SYBR Green qPCR confirmation of DGAT gene expression in tung tree tissues.

(A) SYBR Green qPCR primer optimization for DGAT2. The qPCR reaction mixtures contained 5 ng RNA-equivalent cDNA from tung seeds, leaves and flowers, various concentrations of the forward primer and reverse primer and iQ SYBR Green Supermix. (B) SYBR Green qPCR efficiency. The qPCR reaction mixtures contained variable concentrations of RNA-equivalent cDNA from tung seeds, the optimized concentrations of each primer and probe (200 nM) and iQ SYBR Green Supermix. The results using RNA isolated from stage 4 of tree 1 are shown in the figure. (C) Melt curve analysis of SYBR Green qPCR assays. The qPCR reactions contained 5 ng RNA-equivalent cDNA from tung seeds (left), leaves (middle) and flowers (right), the forward primer, reverse primer and iQ SYBR Green Supermix. (D) Gel electrophoresis of SYBR Green qPCR amplification products.
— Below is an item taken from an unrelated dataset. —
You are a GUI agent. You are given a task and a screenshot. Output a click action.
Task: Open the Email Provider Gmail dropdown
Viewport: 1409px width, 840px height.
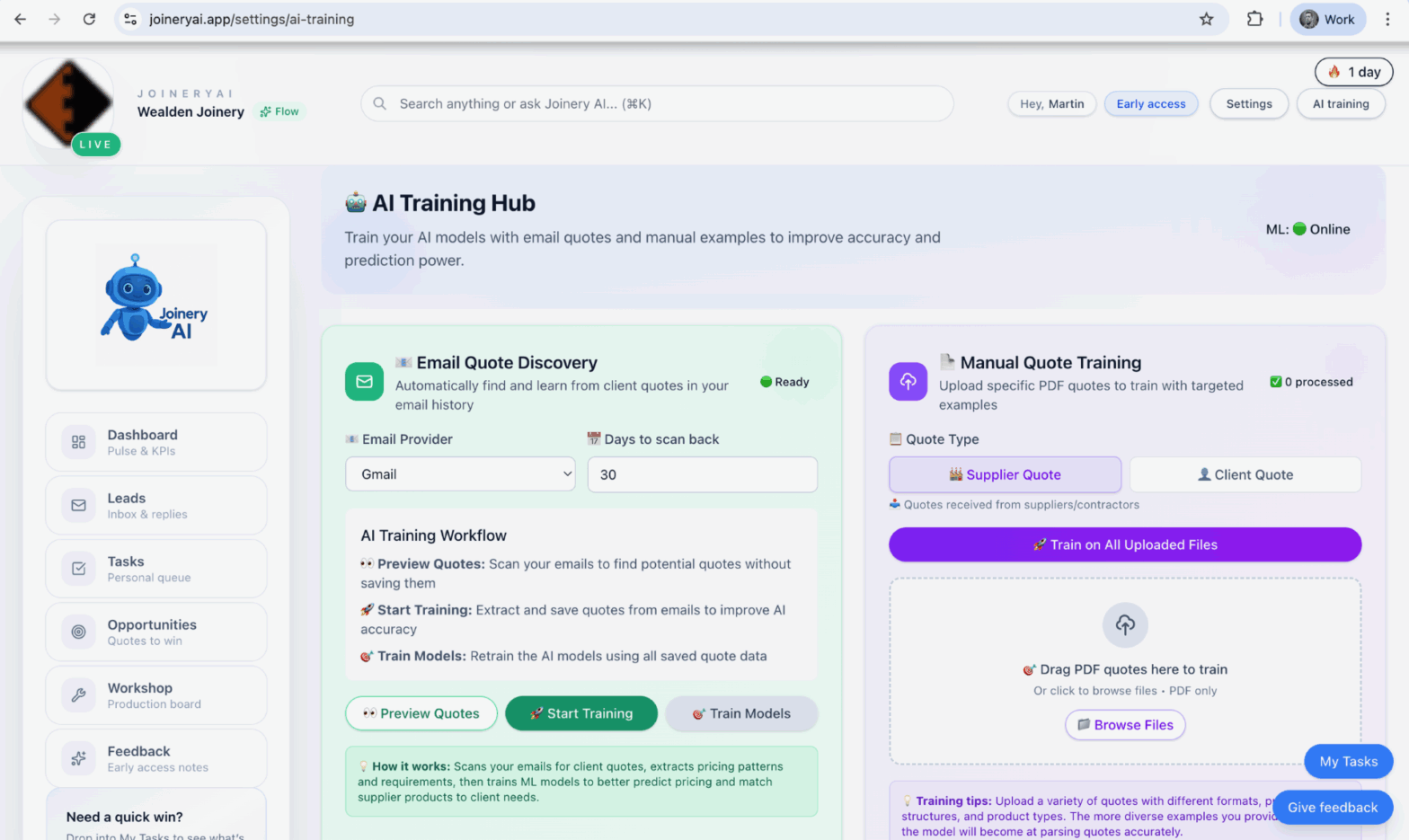460,474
The qPCR products after 40 cycles of amplification were separated by electrophoresis with 3% agarose gel at 100 V for 30 min. T1.5 and T1.6 represent RNA extracted from seed stages 5 and 6 of tung tree 1. Similar gel electrophoresis results were obtained using other stages of tung seeds (data not shown). Lanes 1–6 represent qPCR products for Rpl19b, Gapdh, Ubl, Dgat1, Dgat2, and Dgat3, respectively. The lane “Ladder 100 bp” represents the 100 bp DNA ladders with the lowest band being 100 bp. (E) Relative DGAT mRNA levels in tung seeds, leaves and flowers. The qPCR reaction mixtures contained 5 ng RNA-equivalent cDNA from tung seeds, leaves and flowers and the optimized concentrations of each primer (200 nM). The means of two determinations of DGAT mRNA levels are presented. T1 represents RNA extracted from tung tree 1. The number after T1 represents the week when tung seeds were collected.